Gitarrist und Sänger Marco Predicatori  lebt sich auf der Bühne aus, man kennt ihn im Thurgau und darüber hinaus schon lange, einst als Sänger der Melodic Metal – Kultband ATOMIC FLOWER. Er ist zudem Sänger der Metalband OBSIDIAN BLACK – lebt also nach wie vor eine härtere Seite aus.
Sein Job war der des Anheizers, zudem gab er immer wieder Inputs zu den Messages der Songs

PILOTS OF THE DAYDREAMS hatten keine Mühe, das Publikum zu begeistern. Sie feierten ein Fest gemeinsam mit den angereisten Fans, lieferten Tracks ihrer bisherigen Alben – besonders auch von der letzten Scheibe „Invented Paradise“.
Ein wenig war ich erstaunt, dass PILOTS OF THE DAYDREAMS nicht den typischen Headlinerslot am Ende des Abends innehatten.

MIDNIGHT SCREAMER

Als die Bluesrocker mit italienischem Flair als letzte Band die Bühne enterte, gab es eine Erklärung dafür, warum sie den Abend abschlossen.
Nicht abwertend verstehen; die letzte Kapelle ist eine Partyband, sie hat die Mission – mutmasse ich jetzt einmal – dem Publikum gute Stimmung zu impfen, sie tanzend bei der Stange zu halten und den Ausklang des Abends mit Fun und Highlife zu gestalten. Es war schon etwas später als geplant, als die Band mit einer Mischung aus eigenen Tracks und Covers ihren Job starteten. „Azzuro“? „Volare“? Irgendwoher kennt man die Tracks – natürlich. Allerdings eher nicht im fetzigen Bluesrockkleid. Das verpasste die Band aber sämtlichen 16 Songs auf der Setlist.
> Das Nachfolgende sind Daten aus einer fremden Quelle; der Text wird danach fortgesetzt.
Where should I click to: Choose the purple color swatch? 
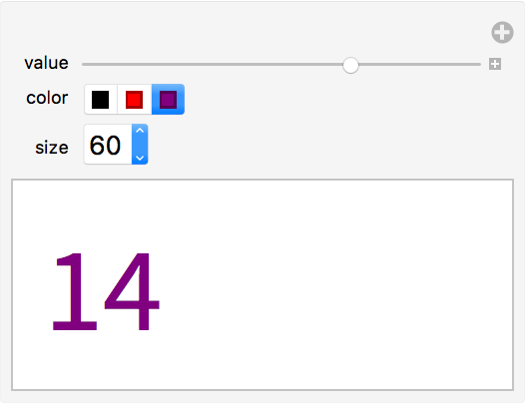click(x=168, y=100)
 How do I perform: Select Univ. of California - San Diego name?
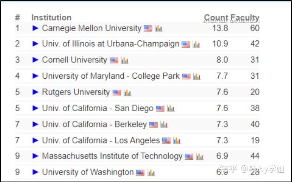coord(98,108)
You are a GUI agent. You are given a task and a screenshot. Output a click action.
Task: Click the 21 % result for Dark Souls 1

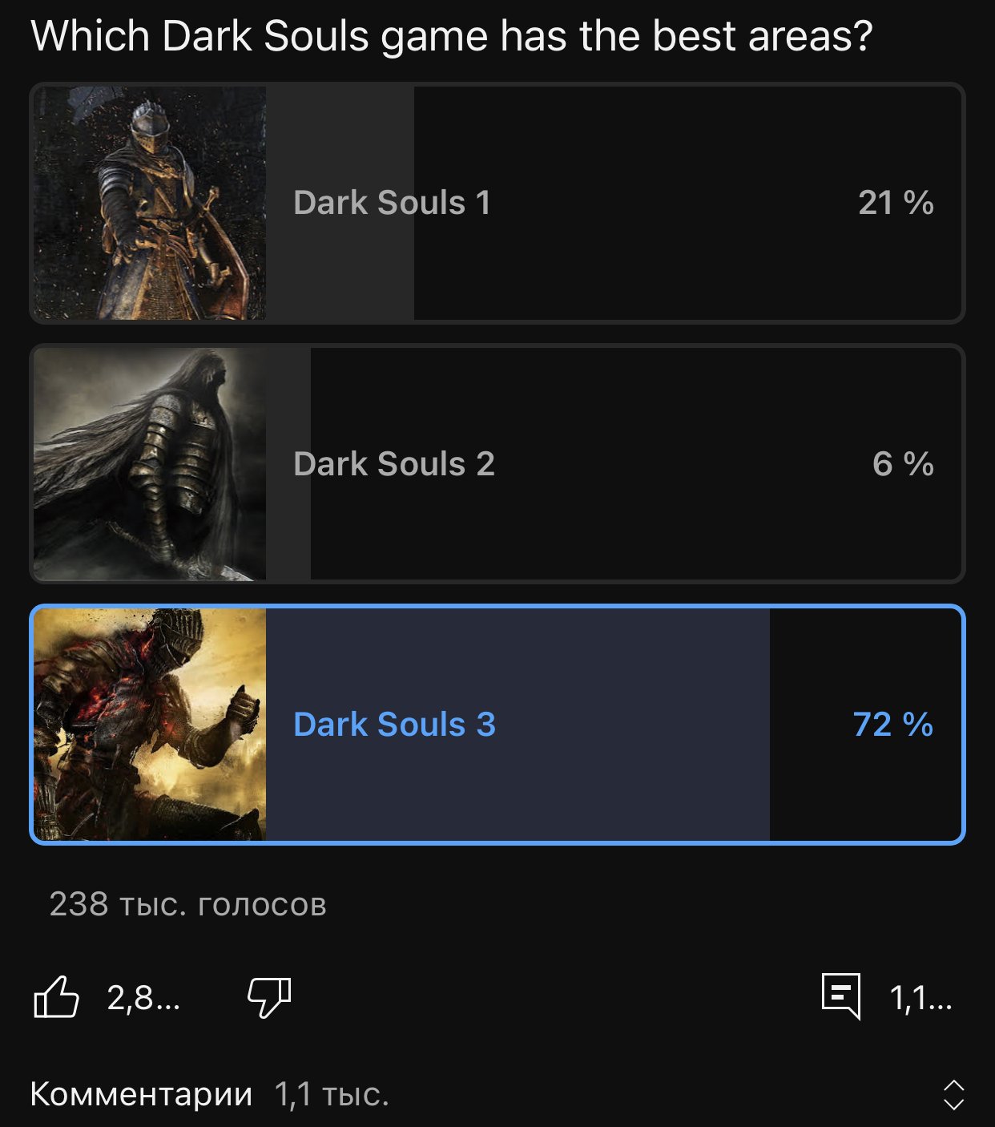click(x=896, y=203)
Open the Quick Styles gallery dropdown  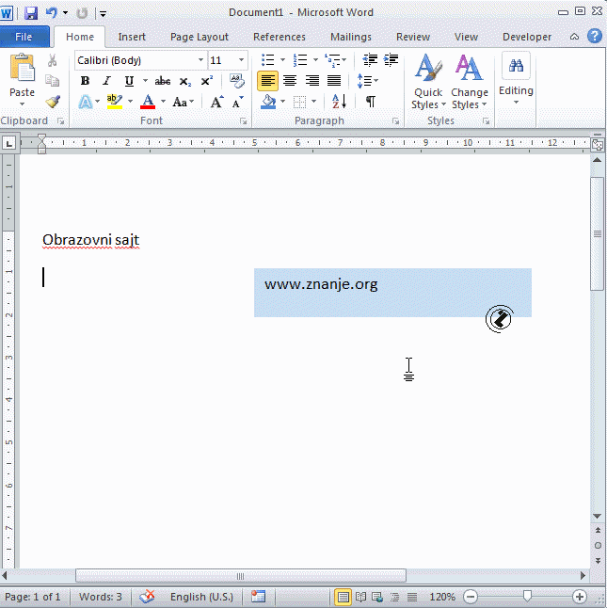(428, 82)
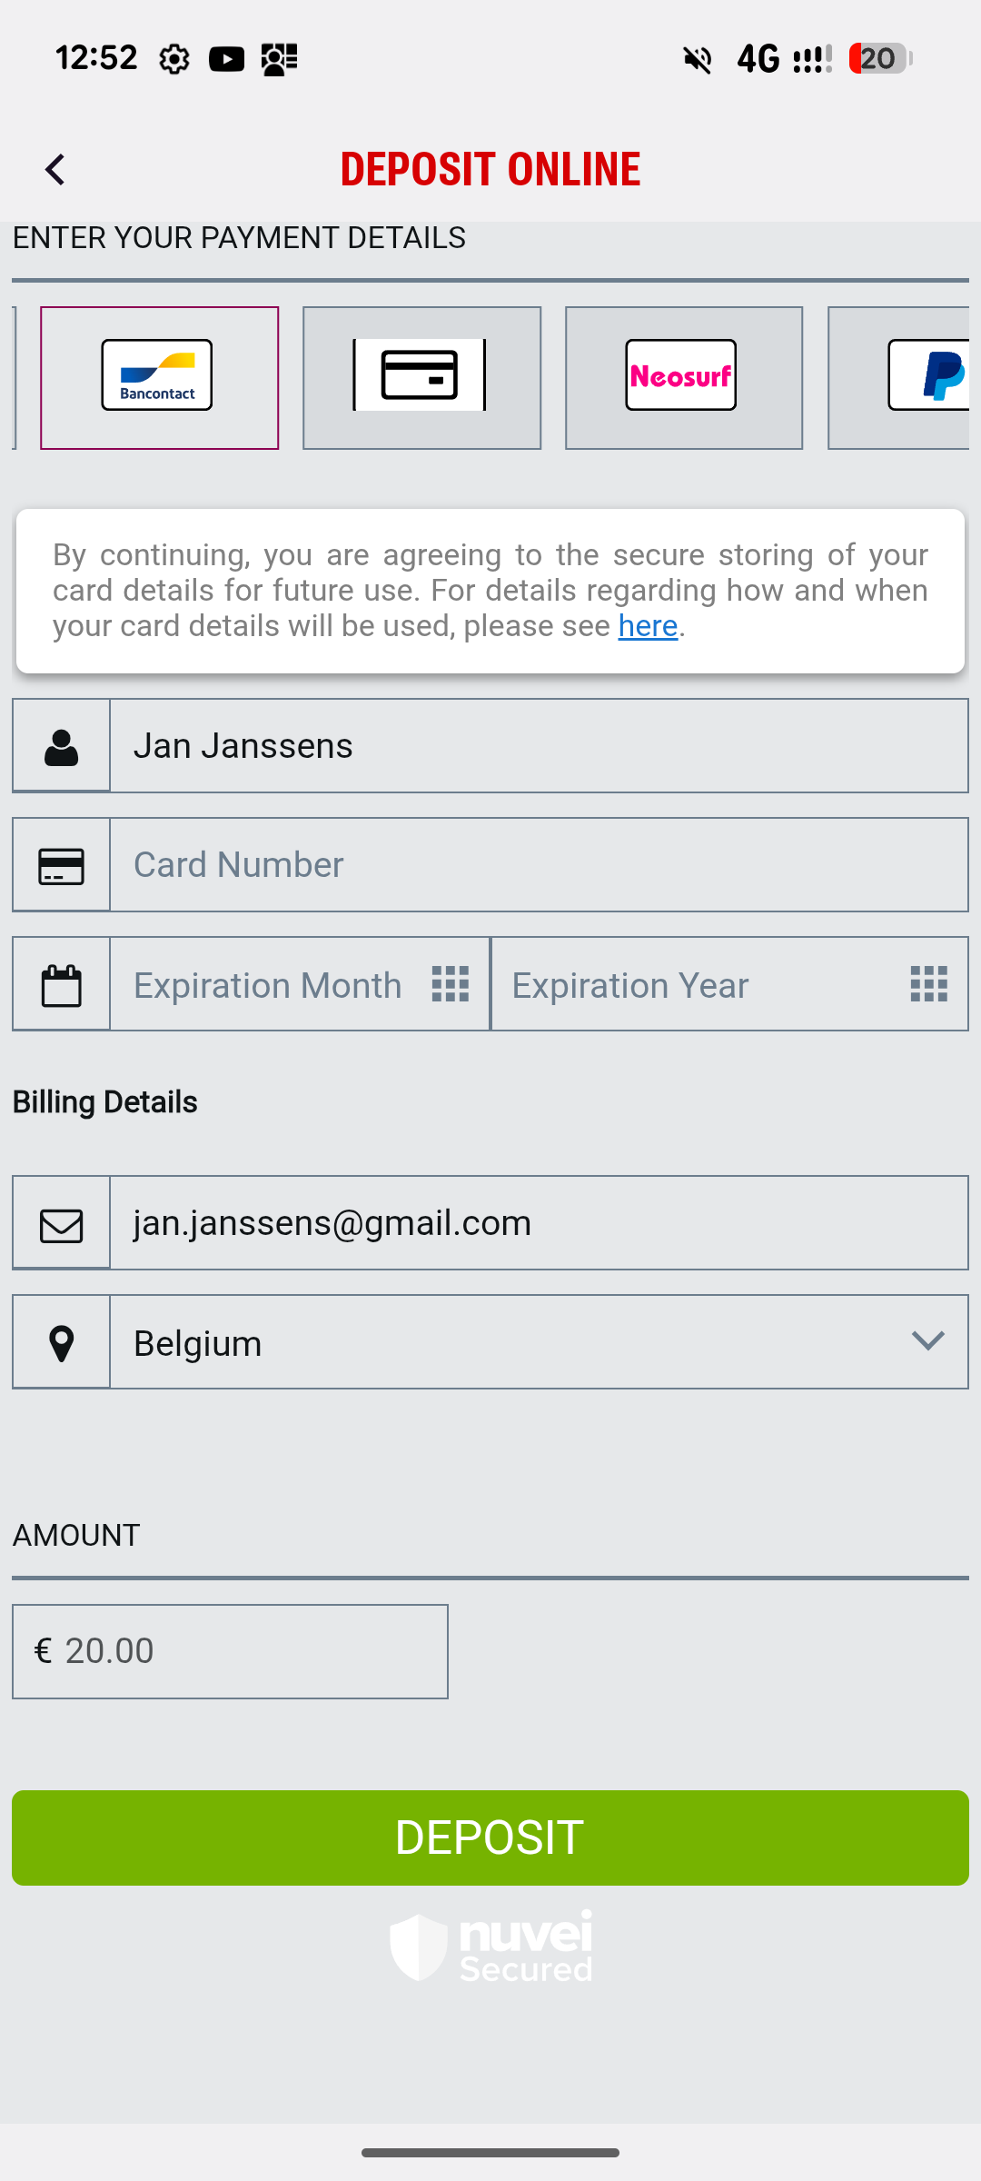Screen dimensions: 981x2181
Task: Tap the card icon beside Card Number
Action: 62,866
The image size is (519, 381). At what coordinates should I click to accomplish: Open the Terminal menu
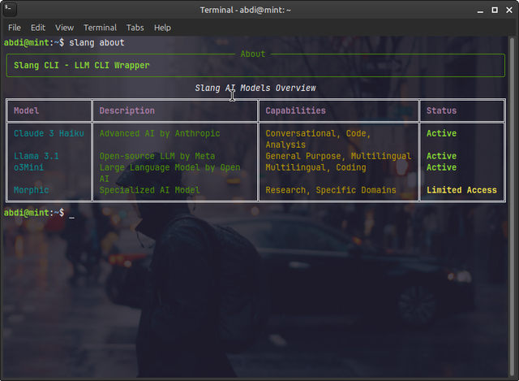100,27
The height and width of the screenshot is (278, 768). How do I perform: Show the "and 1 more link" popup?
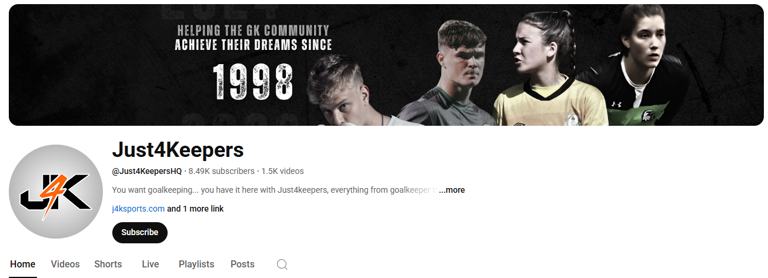click(195, 209)
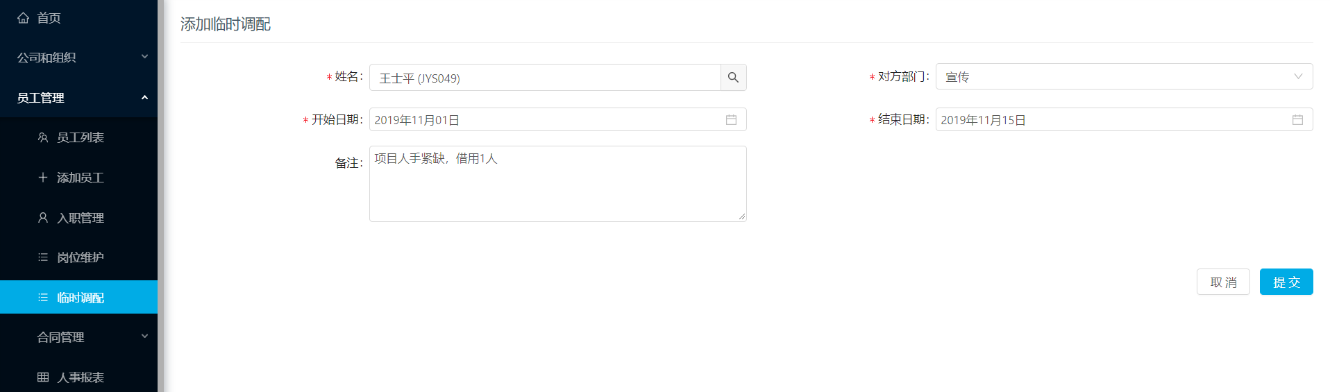
Task: Click the plus icon beside 添加员工
Action: [43, 178]
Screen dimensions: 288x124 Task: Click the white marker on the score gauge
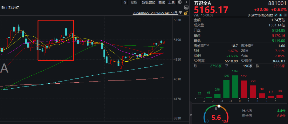[219, 106]
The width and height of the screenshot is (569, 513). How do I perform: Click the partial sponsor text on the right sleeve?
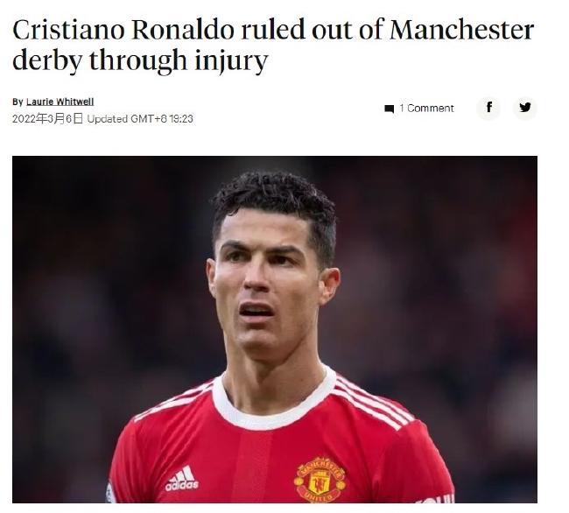(435, 499)
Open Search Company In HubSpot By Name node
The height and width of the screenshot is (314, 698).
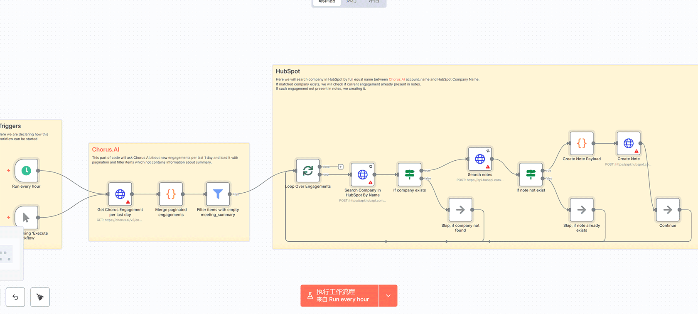click(x=363, y=174)
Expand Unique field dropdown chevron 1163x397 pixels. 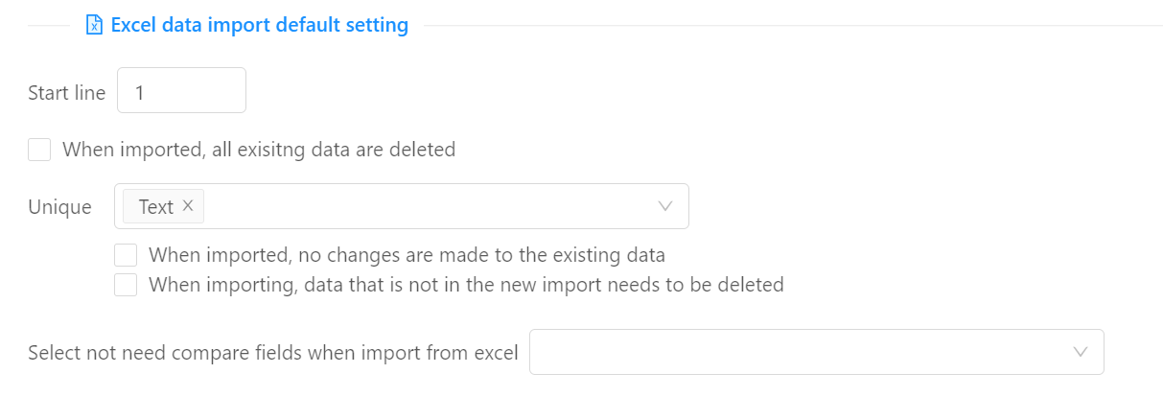pyautogui.click(x=665, y=206)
Das Quartett packte das Publikum mit seinen eingängigen Tracks und viel guter Stimmung auf der Bühne. Ein Kontrastprogramm zu den beiden vorherigen Bands, der musikalische Anspruch stand weniger im Vordergrund. Was nicht heissen soll, dass die Truppe ihren Sound nicht auf hohem Niveau platziert hätte. Hier stand ein Quartett auf den Brettern, die die Welt bedeuten, das präzise und punktgenau spielte und ebenfalls über Jahre Erfahrungen auf Bühnen gesammelt hat.

Fazit

Es ist sehr erfreulich, dass es solche Events gibt und sie ordentlich Zulauf haben. Klar, das waren jetzt nicht tausend Personen, aber der Saal war voll. Und wenn das die Macher motiviert, weiterhin solches zu tun, wird das bestimmt auch wachsen können. Hoffen wir, dass solche Events wieder mehr werden, dass die kleine, aktive Szene belebt wird und den grössenwahnsinnigen Konzertagenturen den einen oder anderen Piekser versetzt. Hope never dies!